Top of Exercise input
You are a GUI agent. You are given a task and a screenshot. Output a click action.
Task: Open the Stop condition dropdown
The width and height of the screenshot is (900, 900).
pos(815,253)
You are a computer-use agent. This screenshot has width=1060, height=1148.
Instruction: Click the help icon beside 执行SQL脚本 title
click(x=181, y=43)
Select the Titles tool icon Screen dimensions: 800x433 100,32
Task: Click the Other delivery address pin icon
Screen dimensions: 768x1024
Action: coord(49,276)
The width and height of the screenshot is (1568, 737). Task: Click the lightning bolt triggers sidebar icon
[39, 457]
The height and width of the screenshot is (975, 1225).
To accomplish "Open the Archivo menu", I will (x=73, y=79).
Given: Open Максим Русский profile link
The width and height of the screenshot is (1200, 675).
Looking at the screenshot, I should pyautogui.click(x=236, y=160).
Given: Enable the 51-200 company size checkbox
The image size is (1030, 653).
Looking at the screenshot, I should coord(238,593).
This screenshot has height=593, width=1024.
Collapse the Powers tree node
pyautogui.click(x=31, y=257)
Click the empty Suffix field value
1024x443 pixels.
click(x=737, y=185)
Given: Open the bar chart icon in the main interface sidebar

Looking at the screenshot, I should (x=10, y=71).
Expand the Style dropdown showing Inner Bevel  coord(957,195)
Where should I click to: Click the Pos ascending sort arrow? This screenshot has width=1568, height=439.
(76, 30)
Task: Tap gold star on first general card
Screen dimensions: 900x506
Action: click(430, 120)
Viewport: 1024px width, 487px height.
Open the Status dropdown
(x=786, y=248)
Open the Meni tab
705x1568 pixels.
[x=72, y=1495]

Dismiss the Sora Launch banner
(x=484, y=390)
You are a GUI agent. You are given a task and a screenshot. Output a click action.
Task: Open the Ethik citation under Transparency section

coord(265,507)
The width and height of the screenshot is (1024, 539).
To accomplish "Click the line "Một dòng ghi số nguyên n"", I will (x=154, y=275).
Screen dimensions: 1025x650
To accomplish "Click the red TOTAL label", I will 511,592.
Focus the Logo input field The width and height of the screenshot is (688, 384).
Bottom of Exercise input
Could every entry be given again exactly, with no line skipped?

You are a GUI agent. You are given a task and a screenshot. Output a click action.
Task: Open the Stop condition dropdown
The width and height of the screenshot is (900, 900).
pos(815,253)
You are a computer-use agent. This screenshot has width=1060, height=1148.
Instruction: Click the help icon beside 执行SQL脚本 title
click(x=181, y=43)
Select the Titles tool icon Screen dimensions: 800x433 100,32
Task: Click the Other delivery address pin icon
Screen dimensions: 768x1024
Action: coord(49,276)
The width and height of the screenshot is (1568, 737). Task: Click the lightning bolt triggers sidebar icon
[39, 457]
The height and width of the screenshot is (975, 1225).
To accomplish "Open the Archivo menu", I will (x=73, y=79).
Given: Open Максим Русский profile link
The width and height of the screenshot is (1200, 675).
Looking at the screenshot, I should pyautogui.click(x=236, y=160).
Given: Enable the 51-200 company size checkbox
The image size is (1030, 653).
Looking at the screenshot, I should coord(238,593).
This screenshot has height=593, width=1024.
Collapse the Powers tree node
pyautogui.click(x=31, y=257)
Click the empty Suffix field value
1024x443 pixels.
click(x=737, y=185)
Given: Open the bar chart icon in the main interface sidebar

Looking at the screenshot, I should (x=10, y=71).
Expand the Style dropdown showing Inner Bevel  coord(957,195)
Where should I click to: Click the Pos ascending sort arrow? This screenshot has width=1568, height=439.
(76, 30)
Task: Tap gold star on first general card
Screen dimensions: 900x506
Action: click(430, 120)
Viewport: 1024px width, 487px height.
Open the Status dropdown
(x=786, y=248)
Open the Meni tab
705x1568 pixels.
[x=72, y=1495]

Dismiss the Sora Launch banner
(x=484, y=390)
You are a GUI agent. You are given a task and a screenshot. Output a click action.
Task: Open the Ethik citation under Transparency section

coord(265,507)
The width and height of the screenshot is (1024, 539).
To accomplish "Click the line "Một dòng ghi số nguyên n"", I will (x=154, y=275).
Screen dimensions: 1025x650
To accomplish "Click the red TOTAL label", I will 511,592.
Focus the Logo input field The width and height of the screenshot is (688, 384).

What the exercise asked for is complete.